Design and Microinjection of Morpholino Antisense Oligonucleotides and mRNA into Zebrafish Embryos to Elucidate Specific Gene Function in Heart Development

Abstract

The morpholino oligomer-based knockdown system has been used to identify the function of various gene products through loss or reduced expression. Morpholinos (MOs) have the advantage in biological stability over DNA oligos because they are not susceptible to enzymatic degradation. For optimal effectiveness, MOs are injected into 1-4 cell stage embryos. The temporal efficacy of knockdown is variable, but MOs are believed to lose their effects due to dilution eventually. Morpholino dilution and injection amount should be closely controlled to minimize the occurrence of off-target effects while maintaining on-target efficacy. Additional complementary tools, such as CRISPR/Cas9 should be performed against the target gene of interest to generate mutant lines and to confirm the morphant phenotype with these lines. This article will demonstrate how to design, prepare, and microinject a translation-blocking morpholino against hand2 into the yolk of 1-4 cell stage zebrafish embryos to knockdown hand2 function and rescue these "morphants" by co-injection of mRNA encoding the corresponding cDNA. Subsequently, the efficacy of the morpholino microinjections is assessed by first verifying the presence of morpholino in the yolk (co-injected with phenol red) and then by phenotypic analysis. Moreover, cardiac functional analysis to test for knockdown efficacy will be discussed. Finally, assessing the effect of morpholino-induced blockage of gene translation via western blotting will be explained.
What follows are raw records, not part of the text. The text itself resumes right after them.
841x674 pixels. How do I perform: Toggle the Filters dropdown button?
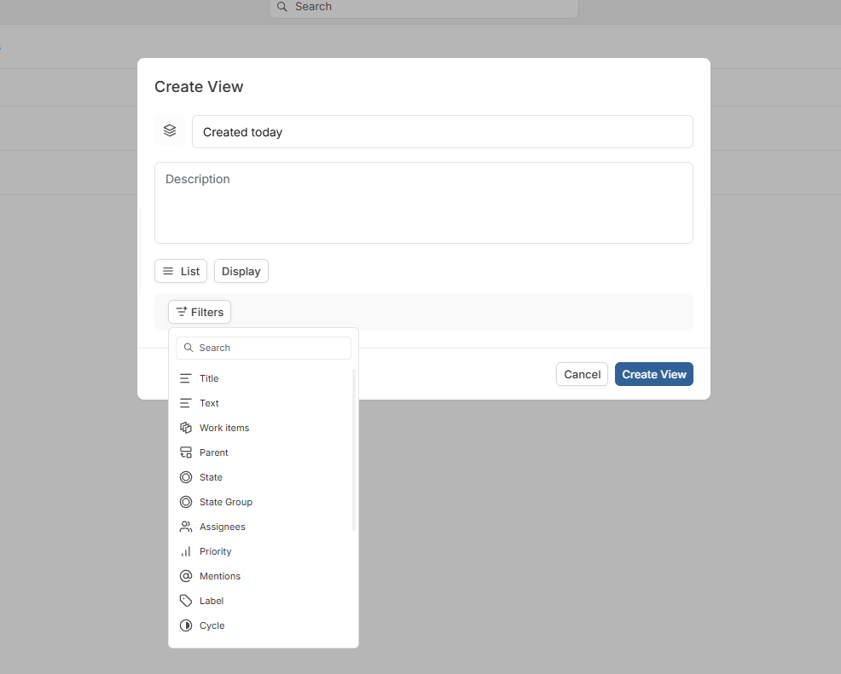[200, 312]
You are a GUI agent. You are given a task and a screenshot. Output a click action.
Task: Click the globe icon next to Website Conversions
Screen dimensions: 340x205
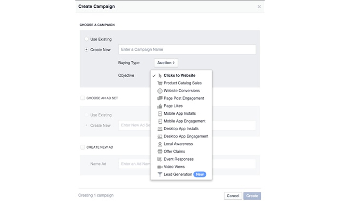(160, 91)

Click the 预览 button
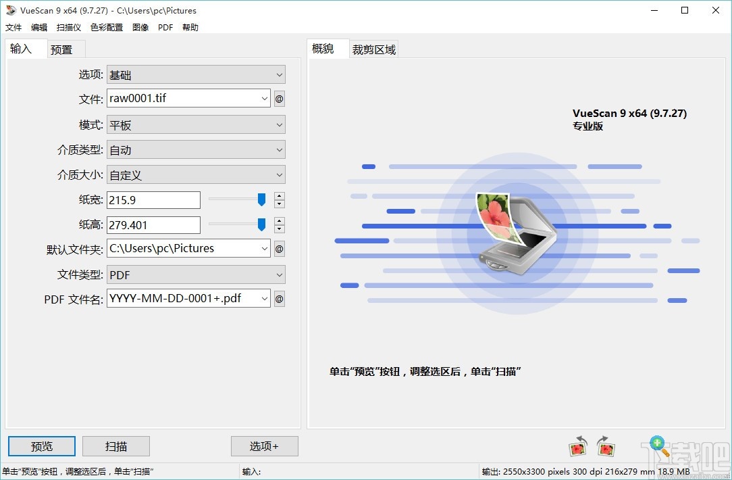pyautogui.click(x=41, y=446)
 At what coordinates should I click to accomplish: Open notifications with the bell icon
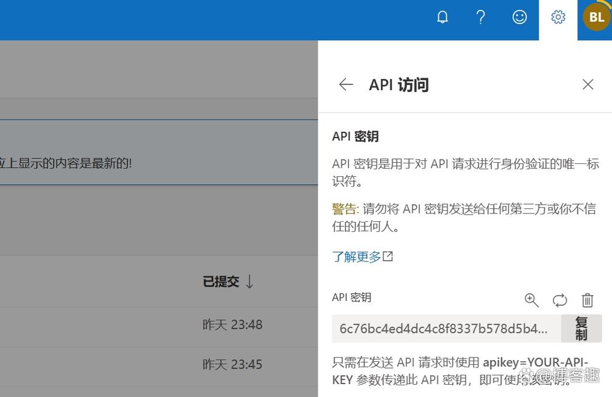pos(442,17)
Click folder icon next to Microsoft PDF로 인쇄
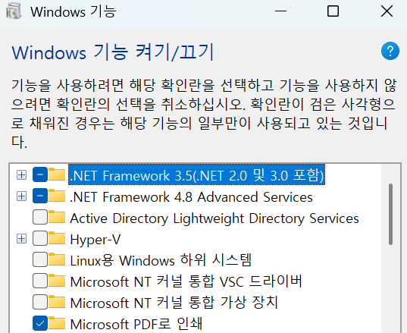Viewport: 407px width, 333px height. coord(57,323)
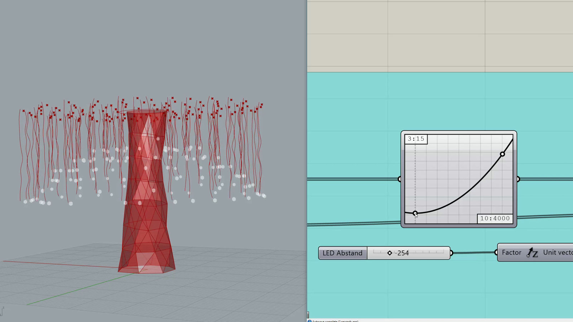This screenshot has height=322, width=573.
Task: Click the Factor input label
Action: coord(511,253)
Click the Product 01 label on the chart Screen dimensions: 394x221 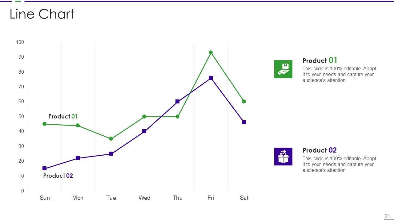click(63, 117)
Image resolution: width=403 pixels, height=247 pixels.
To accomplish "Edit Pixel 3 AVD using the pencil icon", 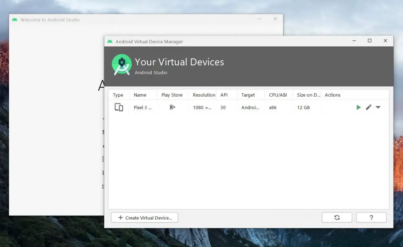I will tap(369, 107).
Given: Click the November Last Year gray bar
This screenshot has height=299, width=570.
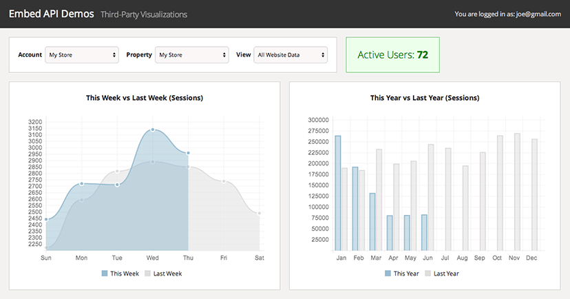Looking at the screenshot, I should point(517,192).
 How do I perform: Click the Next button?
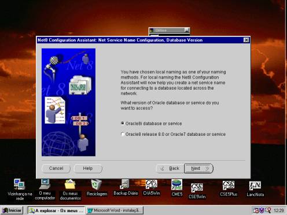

Figure 1:. Steps for injection of MO solution into the yolk.

(A) Injection chamber. (B) Using a transfer pipette, transfer the collected embryos to the furrows. (C) Insert the needle through the chorion, inject near the boundary of cell/yolk to the embryo.

Figure 2:. Mounting and imaging Zebrafish embryos.

(A) The concave well imaging slide with zebrafish embryo under the microscope. (B) Magnified view of the well. Fill the wells ¾ of volume with E3 medium. (C) Positioning of the embryo should be on its left side. (D) Ventricle can be seen clearly in this configuration (zoomed image on left, ventricle borders are highlighted). Anterior is to the left. (E) Moving red blood cells (RBC) in major vessels, such as the dorsal aorta or the Posterior Cardinal Vein. Anterior is to the left.

Figure 3:. Analysis of the whole heart to detect the presence of cardiac edema and/or any structural defects.

(A) A normal 3 dpf embryo heart. (B) Cardiac edema and looping defect in 3 dpf zebrafish embryo. Anterior is to the left.

Figure 4:. Measurement of ventricle size.

(A) Ventricular cavity and myocardial wall are highlighted. Long axis and short axis diameters are seen for (B) end-diastole and (C) end-systole.

Figure 5:. Automatic detection of vessels using ZebraLab.

(A,B) The two major blood vessels in zebrafish: the dorsal aorta (DA) and the posterior cardinal vein (PCV). (C) Viewpoint program used to quantify blood flow and vessel diameter in DA.

Figure 6:. Hand2 MO titration.

Embryonic survival for different Hand2 MO concentrations was converted to a percentage, averaged, and plotted. The percent survival of MO-injected embryos was calculated at 24, 48, and 72 hpf. All data points represent mean ± SEM (100 embryos were used in each group; experiment was performed in triplicate). The analysis was done by two-way-ANOVA with Dunnett test. *p < 0.05, **p < 0.01, ***p < 0.001, and ****p < 0.0001.

Figure 7:. Hand2 morphants exhibit distinct and specific phenotypes.

Hearts and tails of 72 hpf embryos were examined under a light microscope (100x magnification). (A,B) Control scrambled MO shows normal heart development without pericardial edema. (C,D) 0.4 mM HAND2 MO-injected embryos as positive control shows tube-like heart structure.

Figure 8:. Assessment of cardiac function

(A) Dorsal aorta blood flow analysis, (B) Posterior Cardinal Vein (PCV) blood flow analysis. 1–4 cell stage zebrafish embryos were injected as groups with scrambled MO, Hand2 MO, Hand2 MO + Hand2 mRNA rescue, and scrambled MO + Hand2 mRNA rescue. Un-injected embryos were used as control. All data are presented as mean ± SEM (6 embryos were used in each group; experiment was performed in triplicate). The analysis was done by one-way ANOVA with Sidak post hoc test. *p < 0.05, **p < 0.01, ***p < 0.001 and ****p < 0.0001.